After signing an eight year, $136 million contract with the Cubs before the 2007 season, expectations that Soriano would be the team’s dominant star were unfairly high in the subsequent few years. Soriano was solid in 2007 and 2008, though he battled injuries both years. Then, in 2009, his production fell off dramatically. Worse, the perception of his defense in left field – generally considered average with a good arm – turned dramatically sour after a stretch of what seemed like daily blunders. The hop didn’t help.
That’s when fans started booing Soriano.
They were booing his poor defense, and his poor production. But I think if you could really drill down into fans’ collective head Freud-style, you find that they were really booing Soriano’s performance relative to the expectations created by his contract. This, of course, was not Soriano’s fault.

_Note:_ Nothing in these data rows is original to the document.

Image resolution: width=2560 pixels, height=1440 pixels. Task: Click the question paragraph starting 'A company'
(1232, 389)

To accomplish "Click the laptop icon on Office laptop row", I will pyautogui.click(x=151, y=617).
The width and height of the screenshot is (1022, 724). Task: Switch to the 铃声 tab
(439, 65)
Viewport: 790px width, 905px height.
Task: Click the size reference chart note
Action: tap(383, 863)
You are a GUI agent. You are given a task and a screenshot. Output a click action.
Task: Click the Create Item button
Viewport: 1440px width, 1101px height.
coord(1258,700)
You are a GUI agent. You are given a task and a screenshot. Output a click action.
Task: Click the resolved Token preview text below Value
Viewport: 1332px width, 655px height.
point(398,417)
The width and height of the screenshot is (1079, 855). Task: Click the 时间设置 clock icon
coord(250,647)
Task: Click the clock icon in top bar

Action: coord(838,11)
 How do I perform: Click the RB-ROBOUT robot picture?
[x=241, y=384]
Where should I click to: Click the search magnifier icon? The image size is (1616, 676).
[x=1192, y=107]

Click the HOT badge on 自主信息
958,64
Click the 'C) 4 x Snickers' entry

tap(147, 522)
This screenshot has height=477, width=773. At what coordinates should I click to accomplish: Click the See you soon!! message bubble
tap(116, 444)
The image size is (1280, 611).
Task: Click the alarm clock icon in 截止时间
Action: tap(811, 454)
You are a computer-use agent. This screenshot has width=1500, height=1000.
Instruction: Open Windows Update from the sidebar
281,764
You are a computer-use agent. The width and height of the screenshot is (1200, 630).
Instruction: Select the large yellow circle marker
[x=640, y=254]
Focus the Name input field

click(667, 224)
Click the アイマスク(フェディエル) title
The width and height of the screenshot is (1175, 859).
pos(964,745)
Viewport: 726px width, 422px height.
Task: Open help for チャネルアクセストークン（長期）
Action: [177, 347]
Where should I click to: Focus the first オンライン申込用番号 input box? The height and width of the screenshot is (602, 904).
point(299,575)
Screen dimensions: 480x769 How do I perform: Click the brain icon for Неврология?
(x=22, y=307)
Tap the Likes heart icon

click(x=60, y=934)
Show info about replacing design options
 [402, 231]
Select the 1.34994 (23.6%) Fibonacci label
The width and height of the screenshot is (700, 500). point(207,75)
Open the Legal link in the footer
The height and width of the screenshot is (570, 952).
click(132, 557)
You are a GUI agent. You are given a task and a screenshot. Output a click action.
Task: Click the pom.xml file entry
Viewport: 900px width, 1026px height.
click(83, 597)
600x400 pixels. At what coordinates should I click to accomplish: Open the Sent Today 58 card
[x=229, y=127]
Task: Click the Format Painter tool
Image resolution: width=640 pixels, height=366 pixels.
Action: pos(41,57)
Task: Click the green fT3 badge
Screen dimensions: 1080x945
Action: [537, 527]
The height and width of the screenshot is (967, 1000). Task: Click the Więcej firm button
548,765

He’s a guy who, by all accounts, tries his hardest before, during, and after the game.
So, when asked about the boos raining down on cross-town big contract signee Adam Dunn, Soriano didn’t hold back.
“He’s a great player. The fans, they don’t understand when the player’s struggling, how hard it is and how he is trying,” Soriano said. “He cannot think about. He’s got to try to do the best he can to just concentrate on the game. The fans, they come to see the players do good, but sometimes they want to look at something negative and boo the guy. That’s nothing new. That’s the way it is here.”
Ouch. That’s the way it is here? That’s the way the fans are in Chicago?
“It’s the worst,” Soriano continued. “I played in New York, but the fans are worse here. But at the same time, I understand. Fans can get frustrated because they want the team to win, and they want the players to hit. At the same time, the game’s not easy.”
Knowing what we know about how hard Soriano tries, I really can’t be too upset about Soriano’s comments. Obviously I hope they are inaccurate (are Chicago fans really worse than, say, Philadelphia fans? I suspect that recent success in Philadelphia obscures the wrath of that fanbase), but I can’t blame Soriano for telling us how he feels. And he wasn’t so much complaining as responding to direct questions.
In other words, he was doing the best he could. And I’m certainly not going to boo him for it.